Assigned task:
Your task is to quote the records from their first line through the line containing "Task: Click Contributed", with nothing added or left out.

Data under study:
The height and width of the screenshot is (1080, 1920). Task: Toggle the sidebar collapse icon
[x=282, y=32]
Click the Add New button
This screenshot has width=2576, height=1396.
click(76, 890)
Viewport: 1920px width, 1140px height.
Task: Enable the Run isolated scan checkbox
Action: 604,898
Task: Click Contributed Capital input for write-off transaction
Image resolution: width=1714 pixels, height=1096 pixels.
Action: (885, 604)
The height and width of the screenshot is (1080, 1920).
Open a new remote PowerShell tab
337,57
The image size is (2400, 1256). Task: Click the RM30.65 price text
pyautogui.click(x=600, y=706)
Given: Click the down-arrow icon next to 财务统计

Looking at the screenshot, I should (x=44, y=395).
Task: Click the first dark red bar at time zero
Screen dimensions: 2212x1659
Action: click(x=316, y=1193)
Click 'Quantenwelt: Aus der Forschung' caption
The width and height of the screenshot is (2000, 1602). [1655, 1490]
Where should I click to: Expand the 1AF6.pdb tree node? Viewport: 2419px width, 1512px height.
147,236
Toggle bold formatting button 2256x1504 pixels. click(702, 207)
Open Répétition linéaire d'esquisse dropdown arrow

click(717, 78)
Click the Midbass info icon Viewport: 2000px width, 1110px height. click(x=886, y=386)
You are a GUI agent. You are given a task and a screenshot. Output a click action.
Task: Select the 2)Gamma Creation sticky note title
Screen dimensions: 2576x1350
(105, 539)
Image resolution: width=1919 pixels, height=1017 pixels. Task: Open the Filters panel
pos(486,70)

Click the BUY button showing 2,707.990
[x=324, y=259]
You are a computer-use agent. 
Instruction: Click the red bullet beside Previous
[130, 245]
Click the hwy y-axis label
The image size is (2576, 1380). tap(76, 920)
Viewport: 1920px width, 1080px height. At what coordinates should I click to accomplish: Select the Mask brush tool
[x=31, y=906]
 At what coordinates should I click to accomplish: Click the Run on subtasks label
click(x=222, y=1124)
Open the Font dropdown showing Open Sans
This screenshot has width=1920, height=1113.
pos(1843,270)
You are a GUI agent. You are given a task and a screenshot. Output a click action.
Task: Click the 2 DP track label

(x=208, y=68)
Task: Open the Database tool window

Your response:
The height and width of the screenshot is (1080, 1920). Task: Toggle the sidebar collapse icon
[x=282, y=32]
Click the Add New button
This screenshot has width=2576, height=1396.
click(76, 890)
Viewport: 1920px width, 1140px height.
Task: Enable the Run isolated scan checkbox
Action: 604,898
Task: Click Contributed Capital input for write-off transaction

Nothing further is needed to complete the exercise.